-- Start --

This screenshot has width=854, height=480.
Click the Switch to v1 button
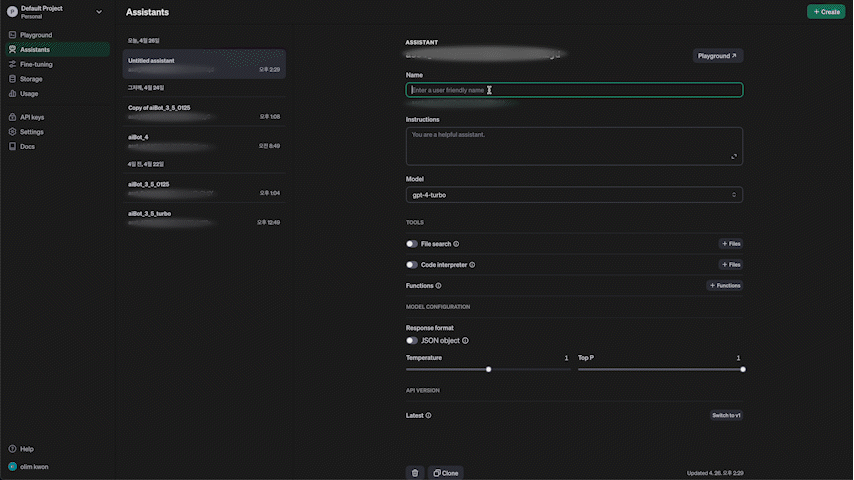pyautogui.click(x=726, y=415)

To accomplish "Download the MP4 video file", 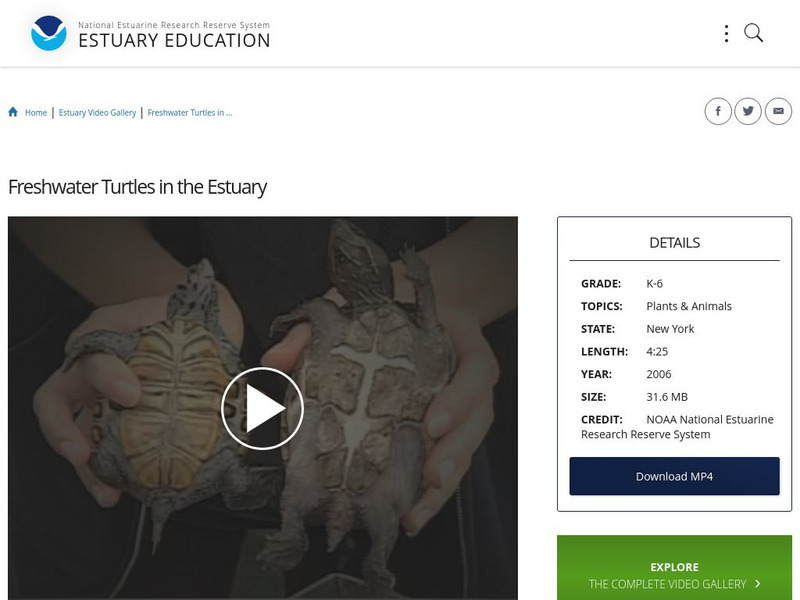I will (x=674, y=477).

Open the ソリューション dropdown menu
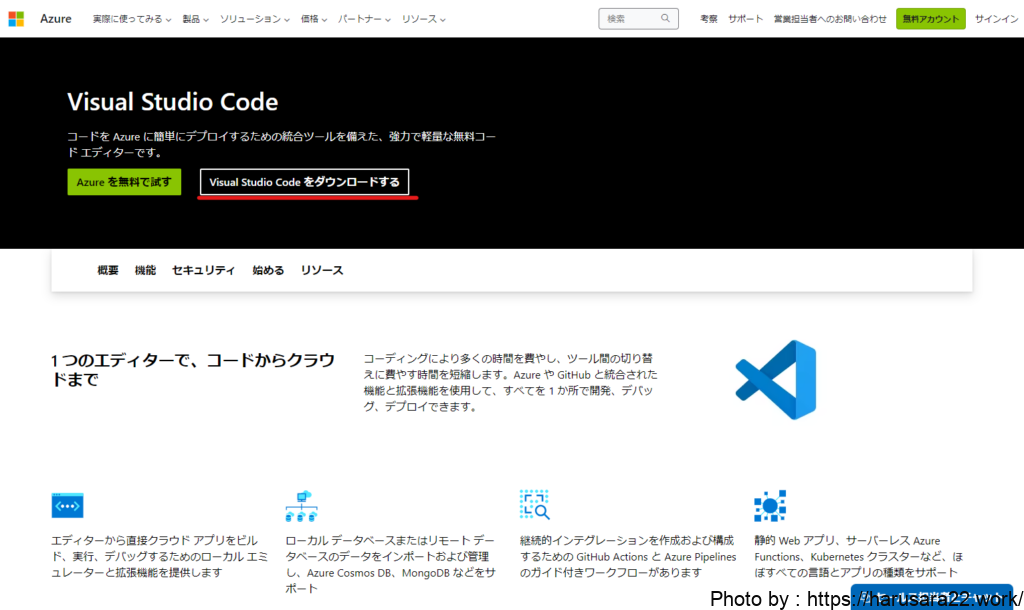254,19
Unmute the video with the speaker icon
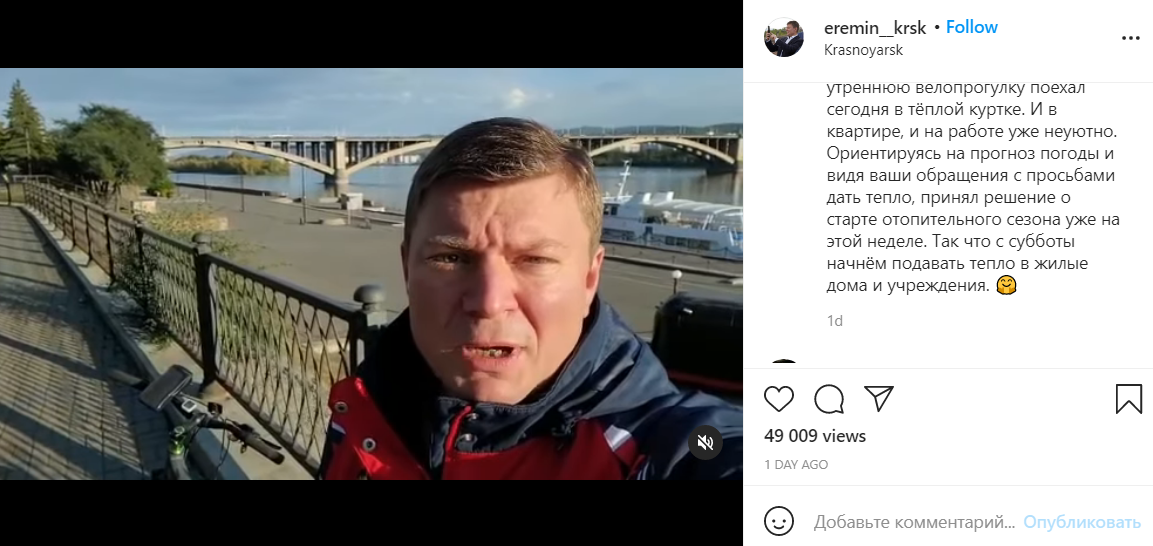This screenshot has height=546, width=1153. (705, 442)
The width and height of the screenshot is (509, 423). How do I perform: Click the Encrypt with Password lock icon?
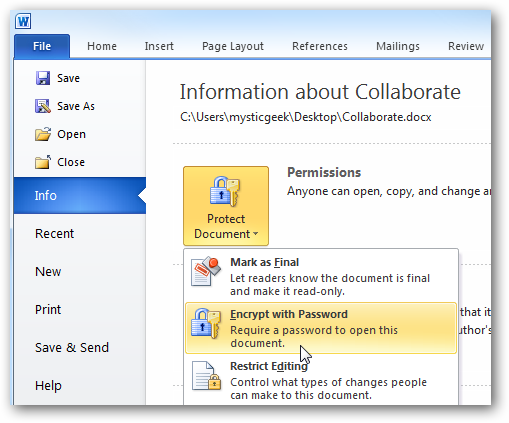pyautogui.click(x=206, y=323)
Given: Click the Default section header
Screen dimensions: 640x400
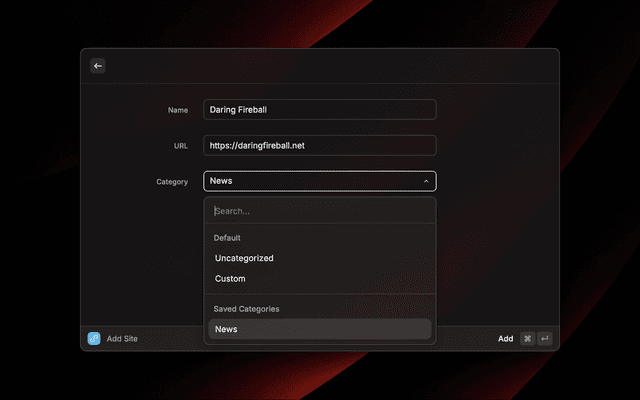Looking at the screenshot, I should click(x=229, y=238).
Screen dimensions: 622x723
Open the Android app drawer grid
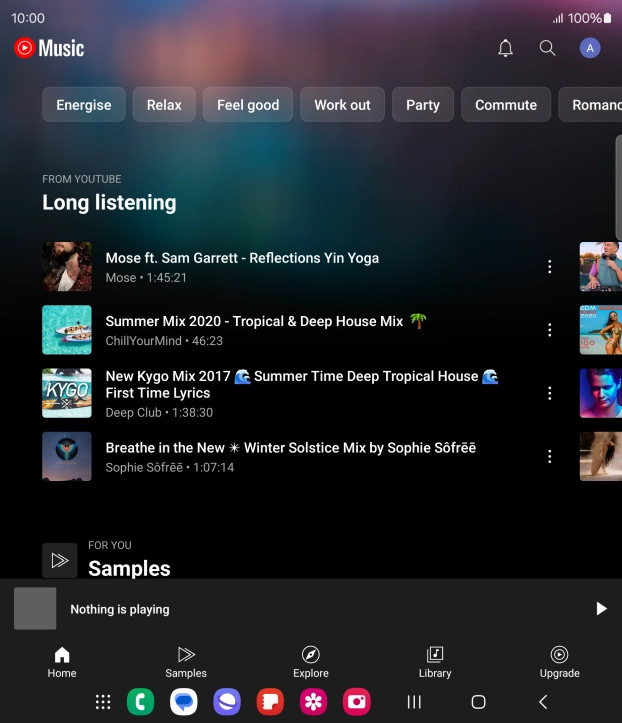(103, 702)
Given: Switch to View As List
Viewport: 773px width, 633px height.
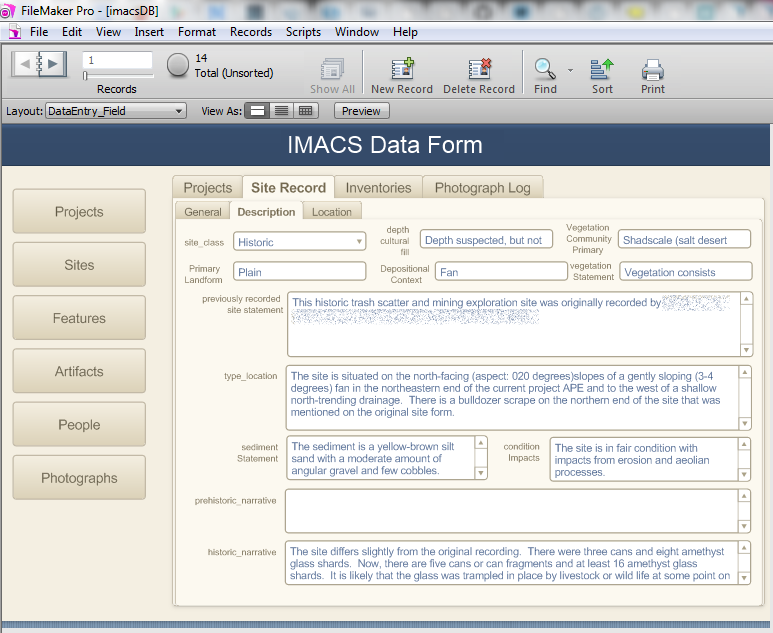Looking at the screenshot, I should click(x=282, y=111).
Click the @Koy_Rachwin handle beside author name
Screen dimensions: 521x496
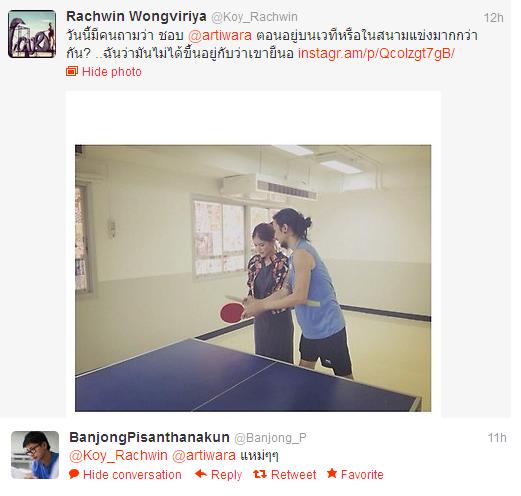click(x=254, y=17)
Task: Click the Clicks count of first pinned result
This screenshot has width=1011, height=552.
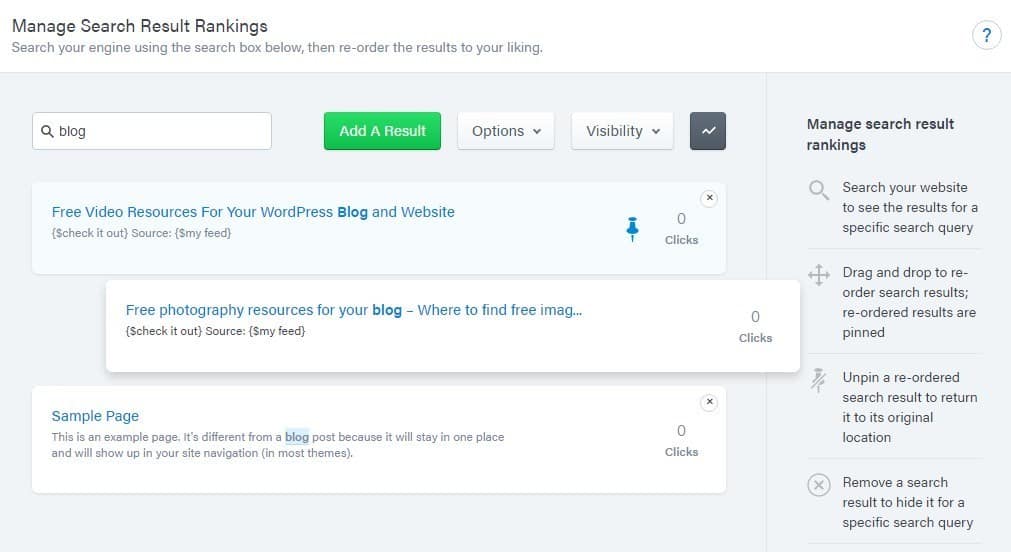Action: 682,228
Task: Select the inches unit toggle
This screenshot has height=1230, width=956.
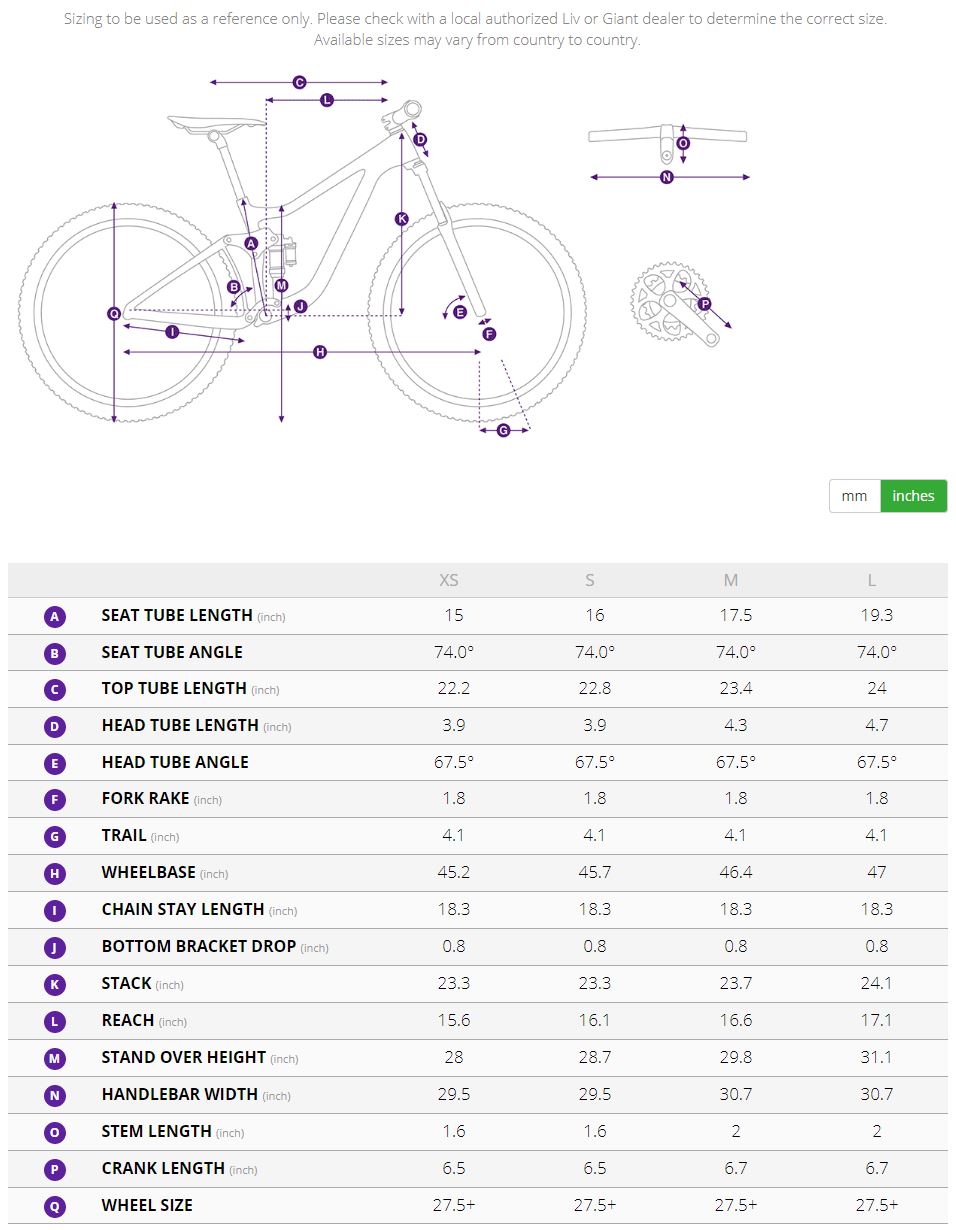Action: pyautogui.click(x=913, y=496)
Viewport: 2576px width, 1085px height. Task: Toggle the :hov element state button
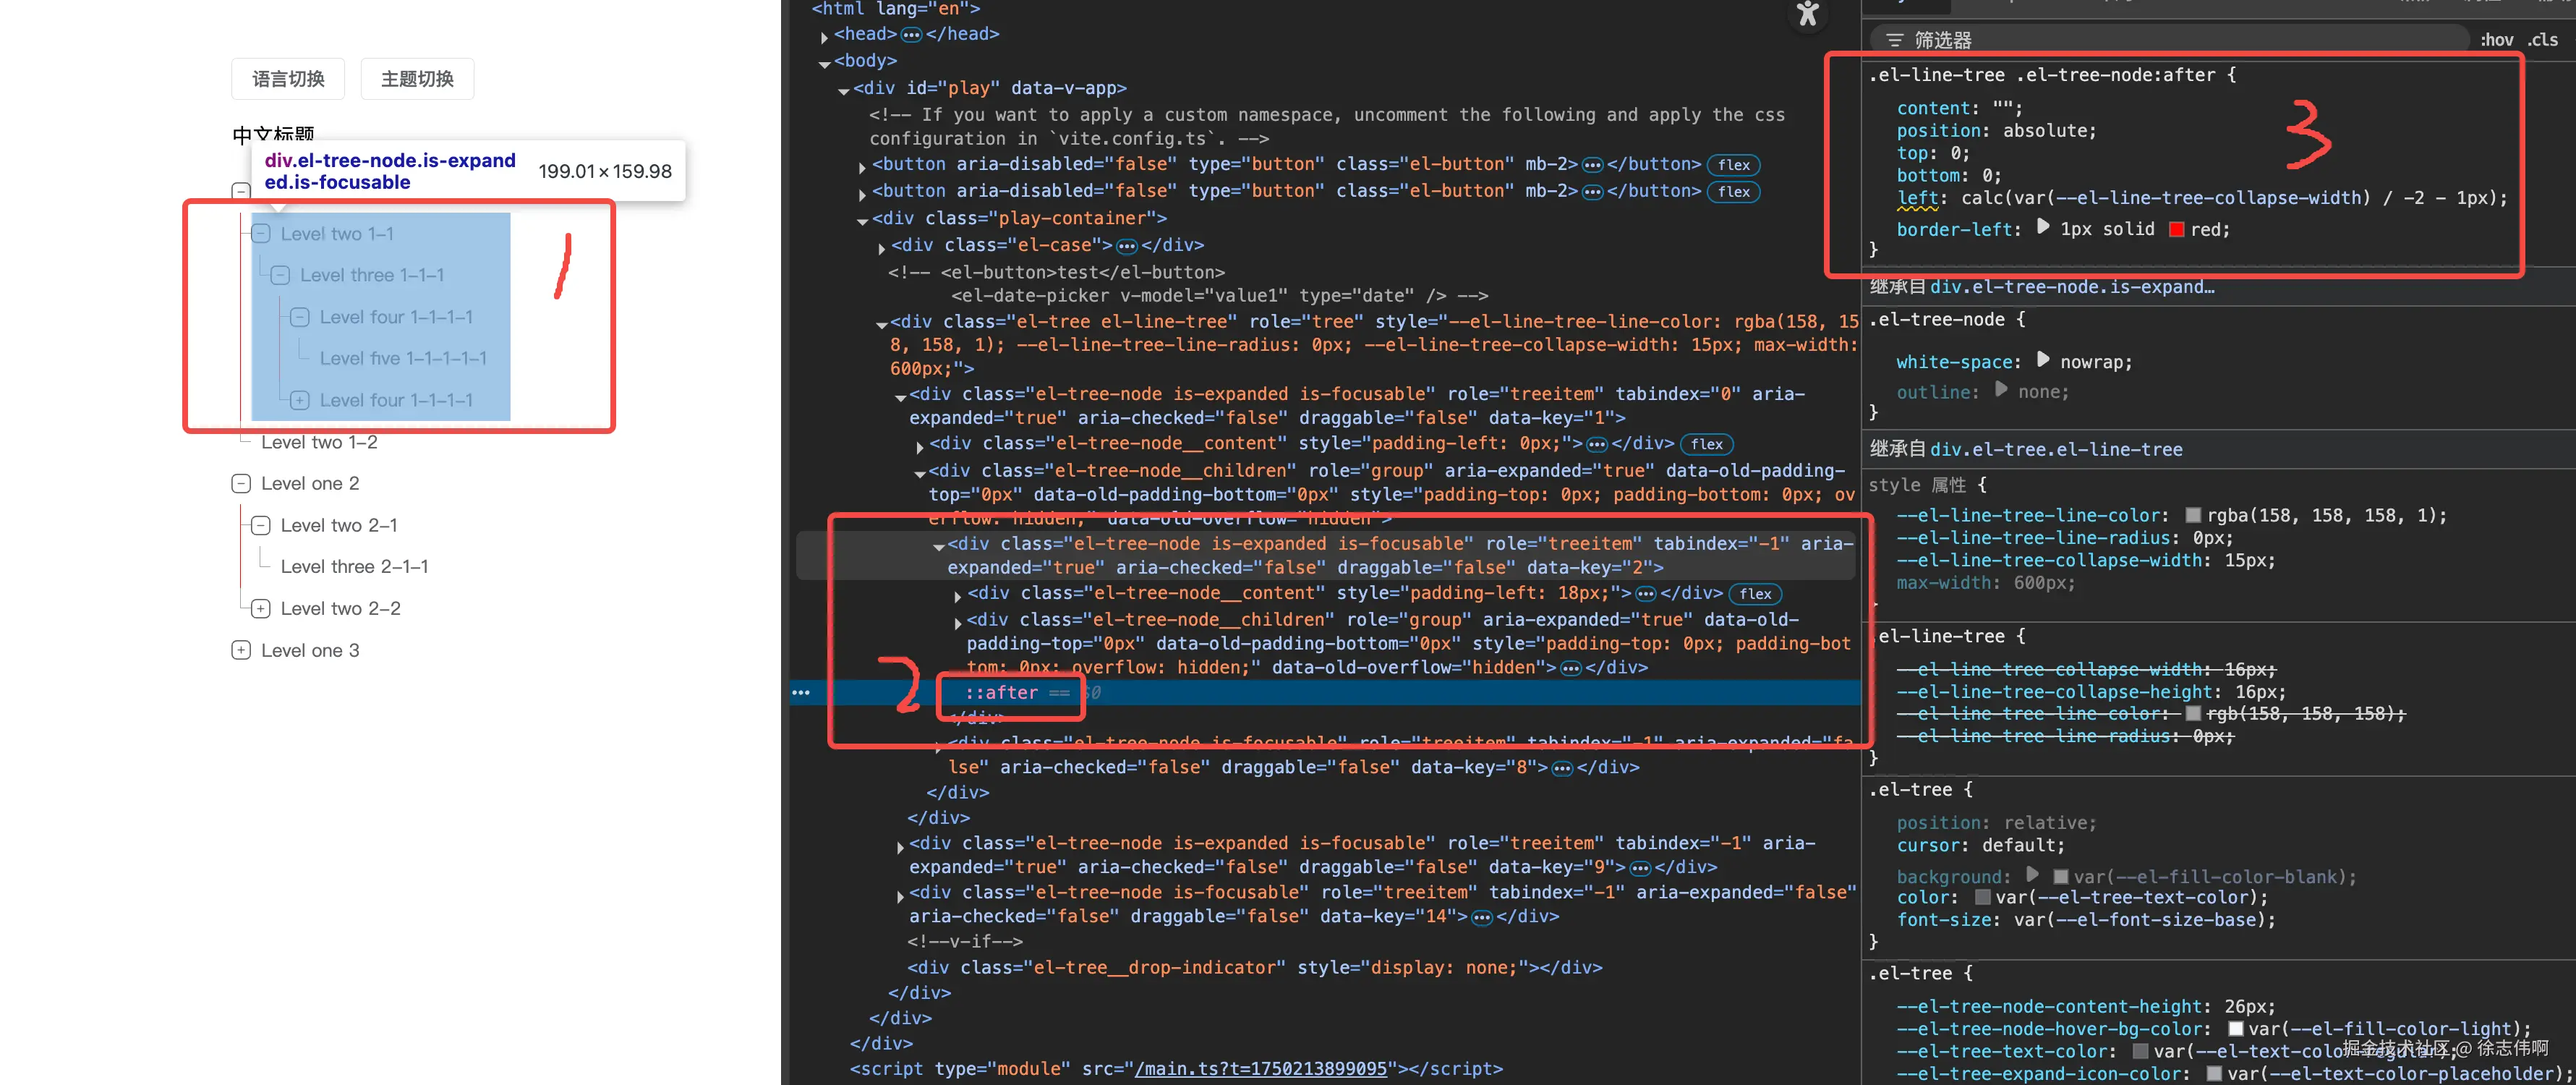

-- End --

> Exercise directions: Rewrite the rows from the line holding "Open the ソリューション dropdown menu" through the end of the rows, both ends included, changing "Screen dimensions" to "Screen size" and leaving everything else unchanged. Omit the pictures from your answer.

> The response:
Open the ソリューション dropdown menu
254,19
Unmute the video with the speaker icon
This screenshot has height=546, width=1153. (705, 442)
The width and height of the screenshot is (509, 423). How do I perform: Click the Encrypt with Password lock icon?
pyautogui.click(x=206, y=323)
Given: Click the Default section header
Screen size: 640x400
Looking at the screenshot, I should click(x=229, y=238).
Screen size: 622x723
Open the Android app drawer grid
(103, 702)
Given: Switch to View As List
Viewport: 773px width, 633px height.
Looking at the screenshot, I should click(x=282, y=111).
Click the @Koy_Rachwin handle beside author name
Screen size: 521x496
click(x=254, y=17)
Task: Click the Clicks count of first pinned result
This screenshot has width=1011, height=552.
Action: 682,228
Task: Select the inches unit toggle
This screenshot has height=1230, width=956.
Action: pyautogui.click(x=913, y=496)
Viewport: 2576px width, 1085px height. Task: Toggle the :hov element state button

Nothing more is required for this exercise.